PASSAGE TO READ ->
......
Deposits amounted to $808.8 million as of June 30, 2015, compared to $811.5 million at June 30, 2014. Core deposits, which include noninterest-bearing demand deposits, NOW, MMDA, savings and non-brokered certificates of deposit of denominations less than $250,000, increased $16.5 million to $768.3 million at June 30, 2015, as compared to $751.8 million at June 30, 2014. Certificates of deposit in amounts of $250,000 or more totaled $33.3 million at June 30, 2015, as compared to $48.7 million at June 30, 2014. The decrease in certificates of deposit in amounts of $250,000 or more is attributable to a $3.7 million decrease in wholesale certificates of deposit combined with a decrease in retail certificates of deposit which was expected as part of the Bank's pricing strategy to allow maturing high cost certificates of deposit to roll-off.

Securities sold under agreements to repurchase were $48.3 million at June 30, 2015, as compared to $46.8 million at June 30, 2014.
......
JOBS ->
1 – What did core deposits total at June 30, 2015, according to the bank deposits report?
2 – Extend the bank deposits report from its last sentence by writing what comes next.

DATA EXCERPT ->
......
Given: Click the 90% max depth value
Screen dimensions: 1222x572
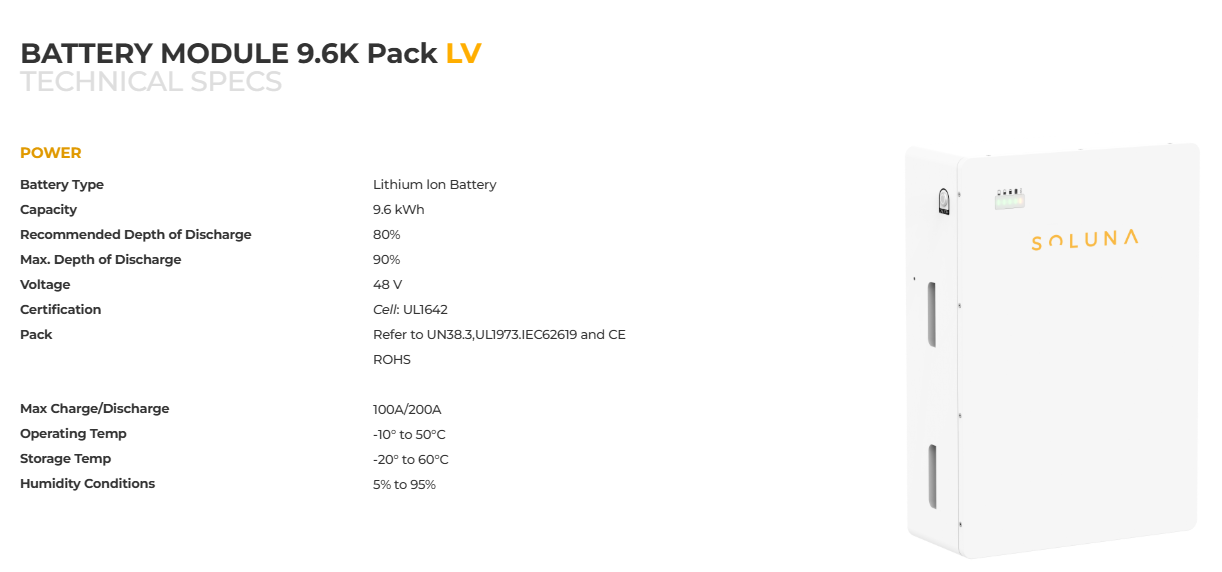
......
ANSWERS FOR THIS EXERCISE ->
1 – $768.3 million

2 –
Shareholders' equity was $100.4 million, or 9.7% of total assets, as of June 30, 2015, compared to $93.0 million, or 8.9% of total assets, as of June 30, 2014. This increase is primarily due to an increase in retained earnings and an increase in accumulated other comprehensive income resulting from an increase in the unrealized gain on investment securities, which were partially offset by a decrease in common stock due to 67,213 shares of common stock repurchased as of June 30, 2015 under the Company's stock repurchase program implemented in September 2014.

On April 2, 2013, the Bank received notice that a lawsuit was filed against it in the General Court of Justice, Superior Court Division, Lincoln County, North Carolina. The complaint alleged (i) breach of contract and the covenants of good faith and fair dealing by the Bank, (ii) conversion, (iii) unjust enrichment and (iv) violations of the North Carolina Unfair and Deceptive Trade Practices Act in its assessment and collection of overdraft fees. It seeks the refund of overdraft fees, treble damages, attorneys' fees and injunctive relief. The Plaintiff sought to have the lawsuit certified as a class action. On June 10, 2015, the North Carolina Business Court granted summary judgment in favor of the Bank on all claims and ordered the case dismissed with prejudice. The Plaintiff has filed a notice of appeal to the North Carolina Court of Appeals. The Bank continues to believe that the allegations in the complaint are without merit and intends to vigorously defend the lawsuit on appeal.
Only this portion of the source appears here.